Crosstables and Pivoting#

Data in pandas and tabular data in general can exist in two forms: long and wide format.

The long format#

In the long format, there is exactly one value column. All other information is moved into the index. In pandas this is in the form of a MultiIndex. As a result, you have a column with very many names.

One way to get closer to the long format is to use df.groupby():

df = sns.load_dataset("penguins")
df.reset_index(inplace=True)
del df["island"]
df2 = df.groupby(["id", "species", "sex"])

If all your columns have the same data type, you can use df.stack() to convert data intto the long format:

long = df2.stack()

Hint

df.melt() in the picture works quite similar to df.stack()

The wide format#

In the wide format, each variable has its own column. As a result you have multiple columns and fewer rows.

With df.unstack(n) you convert data from the long format.

wide = long.unstack(0)

The conversion between long and wide format helps you to bring data into the right format for merging, concatenation or plotting.

Hint

Before applying the transformations, make sure that your data is Tidy Data. Once your data is tidy, transformations from one format to the other will become simple.


Pivoting/Crosstables#

Often, you do not need to stack all the columns. Many useful analyses group by two variables, followed by an aggregation and df.unstack():

pivot = df.groupby(["species", "sex"])["bill_length_mm"].mean().unstack()

The result is also called a Pivot table or Crosstable.

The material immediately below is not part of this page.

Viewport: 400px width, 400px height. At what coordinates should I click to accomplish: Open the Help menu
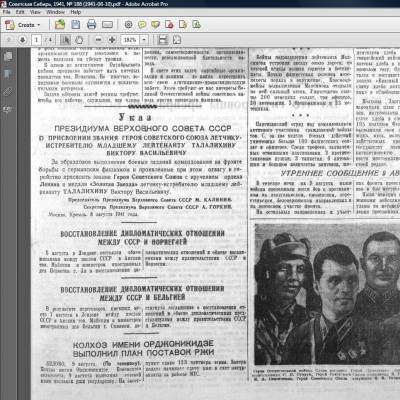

They are often starting points for useful visualizations of the data.

pivot.plot()

Key Commands#

command

description

pandas.DataFrame.set_index()

moves one column into the index

pandas.DataFrame.reset_index()

moves the index into a column

pandas.DataFrame.stack()

moves columns to hierarchical row index

pandas.DataFrame.melt()

converts a df from wide to long format

pandas.DataFrame.unstack()

creates columns from hierarchical row index

pandas.DataFrame.pivot()

converts a df from long to wide format

pandas.DataFrame.transpose()

swaps rows and columns

pandas.DataFrame.rename()

rename values in the column or row index